» Document extract:
>> BEGIN

Source: Photo by Eric Charbonneau/Invision for YWCA/AP Images

Democratic presidential candidate Marianne Williamson criticized Vogue Tuesday for excluding her in a photoshoot of the female candidates running for president.

Vogue ran a feature entitled “Madam President? Five Candidates on What It Will Take to Shatter the Most Stubborn Glass Ceiling,” on Monday. Featured in the shoot were Democratic lawmakers Rep. Tulsi Gabbard (Hawaii), Sen. Kirsten Gillibrand (N.Y.), Sen. Kamala Harris (Calif.), Sen. Amy Klobuchar (Minn.) and Sen. Elizabeth Warren (Mass.). 

Williamson was the only female candidate running for the Democratic primary excluded from the shoot. 

Vogue defended their decision to exclude Williamson by saying they wanted to focus on female lawmakers running for president.

“We’re in no way discrediting Marianne Williamson and all she’s accomplished. For the photo, Vogue wanted to highlight the five female lawmakers who bring a collective 40 years of a collect of amount of political experience to this race," the magazine said to CNN. (The Hill

Williamson was not happy with Vogue’s explanation, telling CNN that she only learned of her exclusion when the article itself came out.

>> END

» Records supplied:
>> BEGIN

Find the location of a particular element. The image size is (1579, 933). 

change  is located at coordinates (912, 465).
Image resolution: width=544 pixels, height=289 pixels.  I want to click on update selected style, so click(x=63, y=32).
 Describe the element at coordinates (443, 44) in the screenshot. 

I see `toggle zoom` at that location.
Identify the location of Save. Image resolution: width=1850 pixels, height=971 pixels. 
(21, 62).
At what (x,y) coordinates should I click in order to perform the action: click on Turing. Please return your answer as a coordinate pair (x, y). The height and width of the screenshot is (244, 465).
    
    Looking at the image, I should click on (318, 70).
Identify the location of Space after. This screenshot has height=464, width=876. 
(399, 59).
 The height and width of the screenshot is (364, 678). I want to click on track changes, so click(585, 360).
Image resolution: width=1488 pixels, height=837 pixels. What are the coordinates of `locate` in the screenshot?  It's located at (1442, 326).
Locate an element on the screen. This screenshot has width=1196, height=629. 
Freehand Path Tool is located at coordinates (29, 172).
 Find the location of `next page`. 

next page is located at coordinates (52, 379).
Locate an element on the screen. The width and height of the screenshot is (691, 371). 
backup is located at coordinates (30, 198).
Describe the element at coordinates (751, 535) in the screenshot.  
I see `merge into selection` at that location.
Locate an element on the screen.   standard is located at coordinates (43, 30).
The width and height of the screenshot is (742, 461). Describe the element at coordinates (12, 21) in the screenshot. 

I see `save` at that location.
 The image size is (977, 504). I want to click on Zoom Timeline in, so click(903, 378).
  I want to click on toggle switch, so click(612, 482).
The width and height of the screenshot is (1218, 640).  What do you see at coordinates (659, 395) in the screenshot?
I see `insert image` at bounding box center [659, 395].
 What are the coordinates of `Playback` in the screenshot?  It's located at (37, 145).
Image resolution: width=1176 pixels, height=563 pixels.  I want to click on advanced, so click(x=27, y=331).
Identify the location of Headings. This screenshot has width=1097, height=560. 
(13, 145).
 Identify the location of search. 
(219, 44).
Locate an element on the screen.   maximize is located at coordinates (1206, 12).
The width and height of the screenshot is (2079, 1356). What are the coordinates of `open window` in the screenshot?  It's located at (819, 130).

>> END

Answer these questions from the Vogue photoshoot article:
1. Which representative from Hawaii appeared in the shoot?
2. To which news outlet did the magazine give its explanation?
3. When does Williamson say she learned she had been left out?

» The reply:
1. Tulsi Gabbard
2. CNN
3. When the article itself came out